You are viewing a plain text version of this content. The canonical link for it is here.

Posted to issues@iceberg.apache.org by GitBox <gi...@apache.org> on 2021/01/13 02:38:24 UTC

[GitHub] [iceberg] electrum commented on issue #2068: Procedure for adding files to a Table

electrum commented on issue #2068:
URL: https://github.com/apache/iceberg/issues/2068#issuecomment-759165160

This feature sounds troublesome, as it seems to mix two requirements:

* Import existing files without **rewriting** them, because writing and storing multiple copies is expensive.
* Import existing files without **reading** them, because reading is expensive.

Users constantly run into issues due to metadata/schema in the Hive world, due to a combination of the Hive metadata model and because they are using different tools to write and manage files and metadata. One of the things I love about Iceberg is that it has a strong specification for metadata and tools to enforce it. Not having all sorts of random software writing raw files to disk in different ways is a feature.
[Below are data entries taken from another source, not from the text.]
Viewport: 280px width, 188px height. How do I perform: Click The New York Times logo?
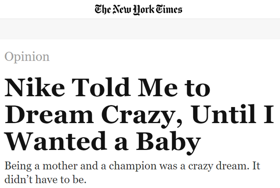[138, 9]
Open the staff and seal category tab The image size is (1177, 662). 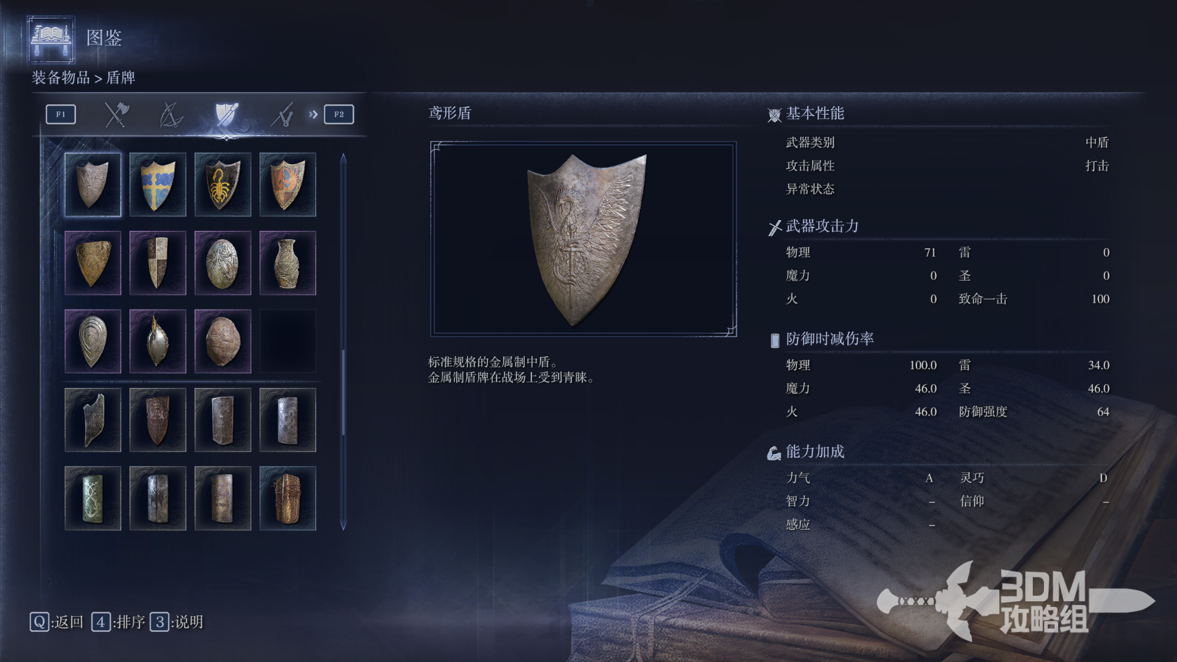coord(282,115)
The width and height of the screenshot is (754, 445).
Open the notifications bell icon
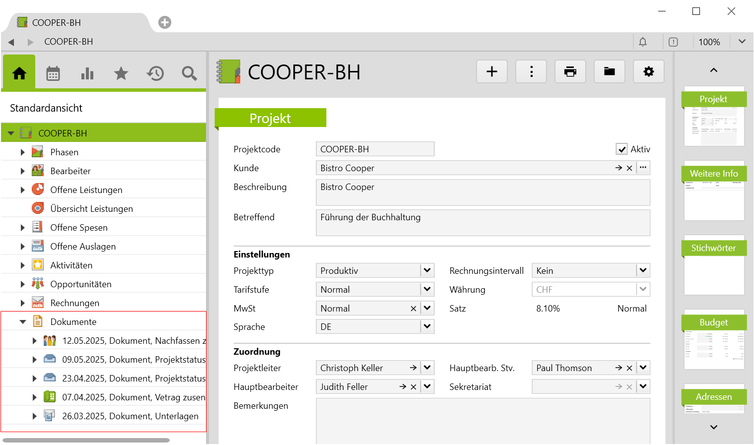pos(643,42)
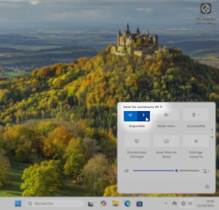Click the Rechercher search box
The image size is (219, 210).
pyautogui.click(x=55, y=203)
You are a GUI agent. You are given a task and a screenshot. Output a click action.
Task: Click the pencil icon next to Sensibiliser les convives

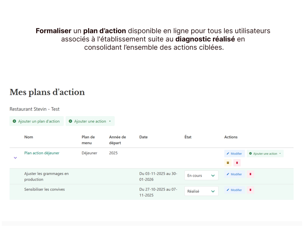(229, 190)
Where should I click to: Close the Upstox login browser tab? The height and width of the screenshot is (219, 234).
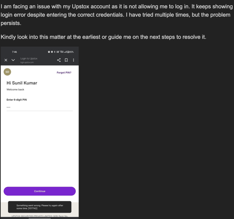coord(6,60)
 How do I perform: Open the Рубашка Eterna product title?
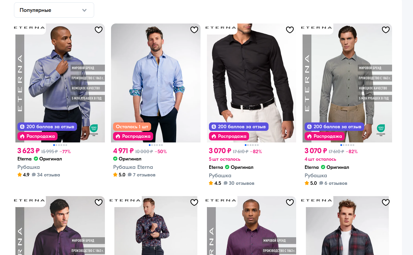point(133,167)
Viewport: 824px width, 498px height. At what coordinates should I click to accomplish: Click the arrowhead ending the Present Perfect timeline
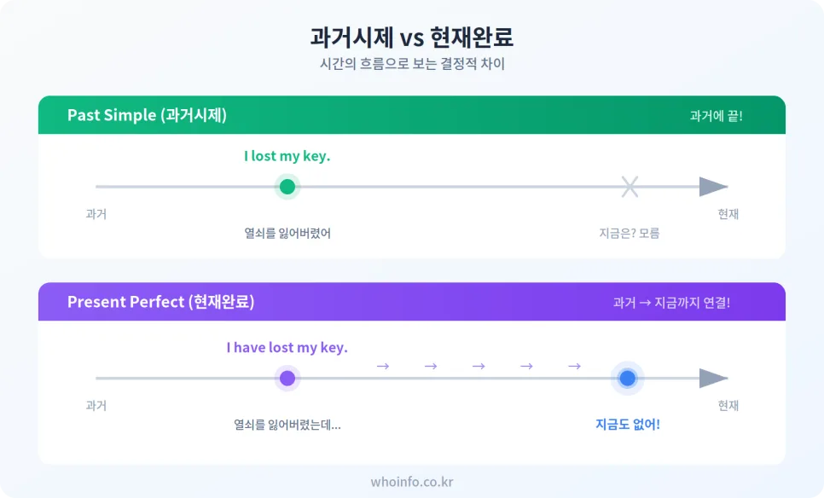(x=714, y=379)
I strongly oppose anything that makes it easy for users to create broken tables. Anything that is *"up to the user"* to get right is broken by design in my opinion. Users will always get it wrong. I wouldn't even trust myself to get it right. That's why our software has extensive tests and verification checks at runtime.

Reading data is not particularly expensive. You're presumably converting the data to Iceberg to query it, so query it once up front to make sure it's right. If you hide it behind an advanced, *"go fast flag for people who know what they're doing"*, guess what, everyone wants to go fast and thinks they know what they're doing.

Getting metadata wrong doesn't just cause future queries to fail. If the stats or partitioning are wrong, the queries can silently return wrong answers. In my opinion, that's the worst thing a data system can do.

Speaking of stats, another great feature of Iceberg compared to Hive is that we can guarantee that we have stats, and that they're correct. At a minimum, we have to read the file footers to get the stats.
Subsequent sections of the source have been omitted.